In this pantomime she raised yet another which quite defeated it: Macbeth strolled his midnight castle, and Coleridge rolled his mad eyes at heaven. Young Samuel’s eyes looked up as he read.

“I have lost my shaping spirit of imagination…He’s lost what?”

“His power to imagine.”

That the loss of the imagination was a more dreadful thing than the loss of his new roller blades was a new thought to Samuel. Alice was pleased. She had introduced him to paganism. The poor devil would never be the same again. Now cursed, branded, and outcast, he spoke for the first time as a person who just might, in some future time, tear down all the monstrous impostures of consciousness which surrounded him.

“That’s terrible.”

“Yes.”

He looked at the Harrods Christmas tree and back at Alice, as if the tree were a challenge to her powers, as if the tree itself were trying to cast Alice back beyond the rim of some cave-mouth fire. Noticing that Samuel was unusually silent for the rest of the tutorial, she thought that perhaps Darwin was wrong in assuming Nature experimented socially. Perhaps, she thought as she headed now through driving snow towards an inferno of a tower-block, perhaps first change was waiting for a single individual to decide. Samuel was now almost a new species. His parents, like all the rest, would go on flapping and hooting, snorting and grunting to infinity.
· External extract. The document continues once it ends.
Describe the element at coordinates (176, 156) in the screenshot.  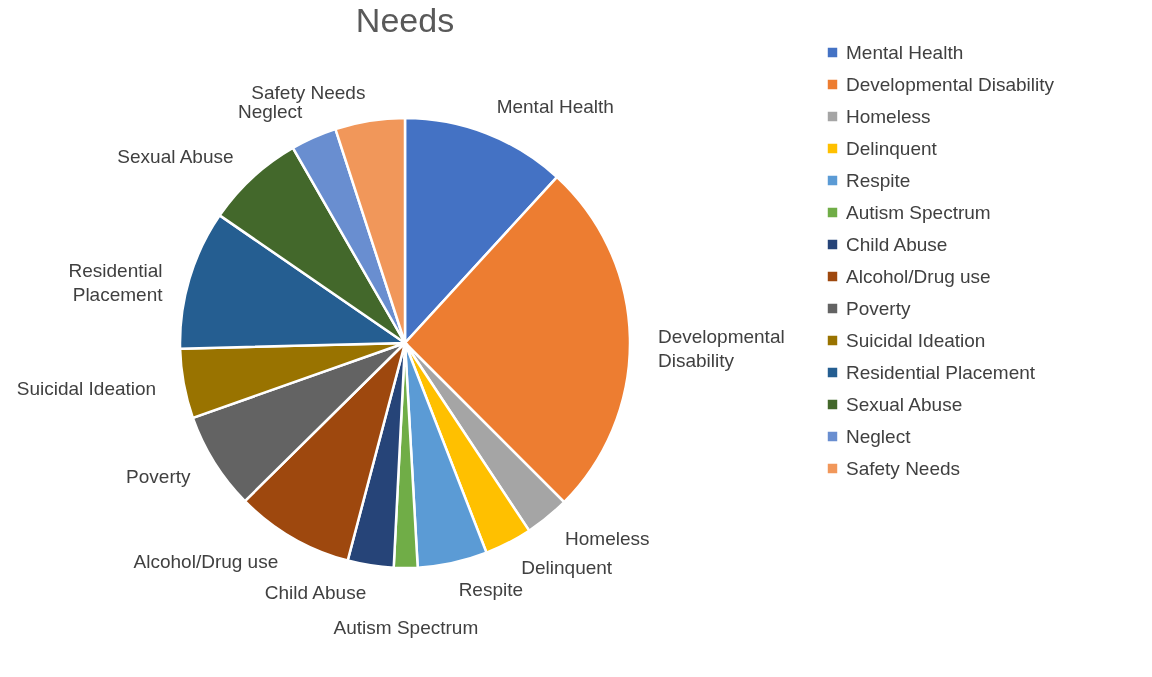
I see `slice-label: Sexual Abuse` at that location.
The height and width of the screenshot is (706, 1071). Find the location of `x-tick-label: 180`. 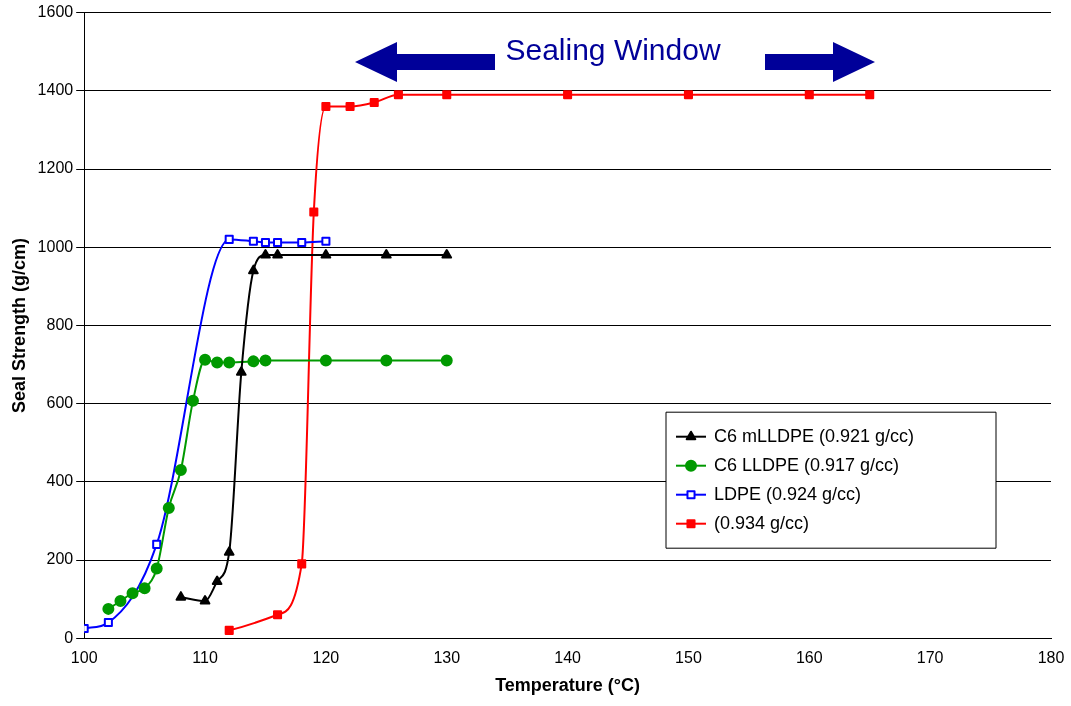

Alice could tell that most thought of these conjurings of hers as stages in some monstrous transfer of bourgeois mechanical worth: the job, the qualification; little did they know that these strange fantasies were nothing to do with trades, or professions, still less with concrete improvement of the concrete world. She was proud of the camouflage she had grown over the years. Her cover-foliage ensured that few knew, cared, or understood that what she came for was not to help with a step on a ladder, improve a brain, or give practical advice, but to administer a deep-injected virus. To those few who were equipped to listen, the inner instructions bound in these alchemical strands of Literature whispered of escape, of rescue, of healing from the terrible wounds of infinite electronic noise, and rationalist oppression, those things which structured the world as silver-screen lie. Impossibly, something in these desperately-few cuckoos would hear the call; they would transfer part of themselves into these the images as escape-capsules as the blind main machines clashed into one another: great media dinosaurs of confusions, blindness, corruption, and decay.

What she helped create was a half-substance, the battle for which was savage, uncompromising, a fight to the death. It had little to do with liberal ideas of self-improvement, notions of sweetness and light. Like the God of her childhood, that thing called education proper was nothing such as liberal thought ever supposed it to be.

Here was her secret emotional life, indeed her sublimated sex life; she killed as she informed, she bit deep, and she fertilised in an invisible and silent ideological frenzy older than time and language, more distant than tools and fire. Deep within the ones she left enchanted, was the secret that in its own long voyage, its own fight for life, knowledge, in its will to live, destroyed to create.

They would pass on this talent of imagination as a suit of ancestral armour. In an occult drama of transfer of metaphor, voices would whisper to young, rich and poor alike that they were not yet dead of the world’s wounds; that there was something else other than drugs, annihilating back-bedroom loneliness, and ghastly media salesmen who were out to dine on their fresh gonads. The whispers from history told them that they must continue to hold their talisman of imaginatio to part a way through the savage, roaring hosts of the dead. In this moment, Alice became what she was, and always had been: her weight vanished, her face transformed, she became a thing of transcendental beauty, and in her hand she held forth a sacred flame against shadowed rocks.